PROVIDED RECORDS
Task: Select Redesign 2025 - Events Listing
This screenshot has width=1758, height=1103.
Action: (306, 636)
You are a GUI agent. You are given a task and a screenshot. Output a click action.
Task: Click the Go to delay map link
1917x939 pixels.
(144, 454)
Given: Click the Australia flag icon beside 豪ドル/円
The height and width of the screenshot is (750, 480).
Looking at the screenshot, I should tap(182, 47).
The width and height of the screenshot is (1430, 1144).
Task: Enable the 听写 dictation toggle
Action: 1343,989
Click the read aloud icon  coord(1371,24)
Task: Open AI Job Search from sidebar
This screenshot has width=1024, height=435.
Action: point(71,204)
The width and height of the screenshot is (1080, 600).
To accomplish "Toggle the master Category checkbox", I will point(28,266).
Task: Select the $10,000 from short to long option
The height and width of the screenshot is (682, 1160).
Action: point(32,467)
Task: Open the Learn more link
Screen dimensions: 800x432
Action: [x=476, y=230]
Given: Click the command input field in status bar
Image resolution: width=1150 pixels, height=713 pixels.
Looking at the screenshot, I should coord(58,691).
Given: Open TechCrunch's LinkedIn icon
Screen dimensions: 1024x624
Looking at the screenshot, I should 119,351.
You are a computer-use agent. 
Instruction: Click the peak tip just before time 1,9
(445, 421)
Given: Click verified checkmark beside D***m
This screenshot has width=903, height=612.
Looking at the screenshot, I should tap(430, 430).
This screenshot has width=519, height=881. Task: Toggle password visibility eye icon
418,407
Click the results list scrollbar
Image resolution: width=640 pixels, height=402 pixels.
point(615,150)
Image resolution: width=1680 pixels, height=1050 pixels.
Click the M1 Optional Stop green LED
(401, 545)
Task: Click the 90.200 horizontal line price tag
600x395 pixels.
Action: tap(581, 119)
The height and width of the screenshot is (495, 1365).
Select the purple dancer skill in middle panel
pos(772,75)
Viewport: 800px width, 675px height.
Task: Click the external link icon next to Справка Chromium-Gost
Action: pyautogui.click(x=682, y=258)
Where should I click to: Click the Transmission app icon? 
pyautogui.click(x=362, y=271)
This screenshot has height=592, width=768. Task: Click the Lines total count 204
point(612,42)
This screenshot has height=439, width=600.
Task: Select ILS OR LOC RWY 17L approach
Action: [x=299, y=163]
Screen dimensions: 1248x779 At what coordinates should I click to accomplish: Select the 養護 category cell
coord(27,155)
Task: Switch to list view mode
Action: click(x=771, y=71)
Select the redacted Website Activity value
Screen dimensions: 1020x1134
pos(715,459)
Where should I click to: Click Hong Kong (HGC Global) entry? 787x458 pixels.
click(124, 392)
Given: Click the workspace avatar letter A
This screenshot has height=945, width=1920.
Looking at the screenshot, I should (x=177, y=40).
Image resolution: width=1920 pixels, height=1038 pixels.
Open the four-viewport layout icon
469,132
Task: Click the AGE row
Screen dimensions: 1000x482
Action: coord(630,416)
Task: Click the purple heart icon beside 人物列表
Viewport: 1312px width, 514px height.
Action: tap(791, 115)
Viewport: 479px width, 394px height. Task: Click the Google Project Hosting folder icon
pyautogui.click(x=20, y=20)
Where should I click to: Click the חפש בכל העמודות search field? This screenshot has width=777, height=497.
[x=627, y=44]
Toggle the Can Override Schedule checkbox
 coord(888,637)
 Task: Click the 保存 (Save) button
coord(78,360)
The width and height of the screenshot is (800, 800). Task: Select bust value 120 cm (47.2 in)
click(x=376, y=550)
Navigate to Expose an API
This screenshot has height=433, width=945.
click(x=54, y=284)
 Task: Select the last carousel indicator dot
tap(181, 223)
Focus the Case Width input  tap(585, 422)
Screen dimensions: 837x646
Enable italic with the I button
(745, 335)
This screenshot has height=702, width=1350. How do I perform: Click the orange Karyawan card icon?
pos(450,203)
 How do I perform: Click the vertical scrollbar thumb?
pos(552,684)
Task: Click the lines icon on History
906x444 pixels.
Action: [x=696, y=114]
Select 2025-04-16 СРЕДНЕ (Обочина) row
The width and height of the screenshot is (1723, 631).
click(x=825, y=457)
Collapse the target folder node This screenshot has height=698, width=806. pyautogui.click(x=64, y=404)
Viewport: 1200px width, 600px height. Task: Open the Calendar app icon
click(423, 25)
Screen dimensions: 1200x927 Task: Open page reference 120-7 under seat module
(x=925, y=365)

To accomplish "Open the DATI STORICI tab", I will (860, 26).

TASK REQUIREMENTS
All lines in the entries above that hold the word "agent" need to be copied.

SOLUTION TO THIS PROBLEM
You are a GUI agent. You are given a task and a screenshot. Output a click action.
You are a computer-use agent. 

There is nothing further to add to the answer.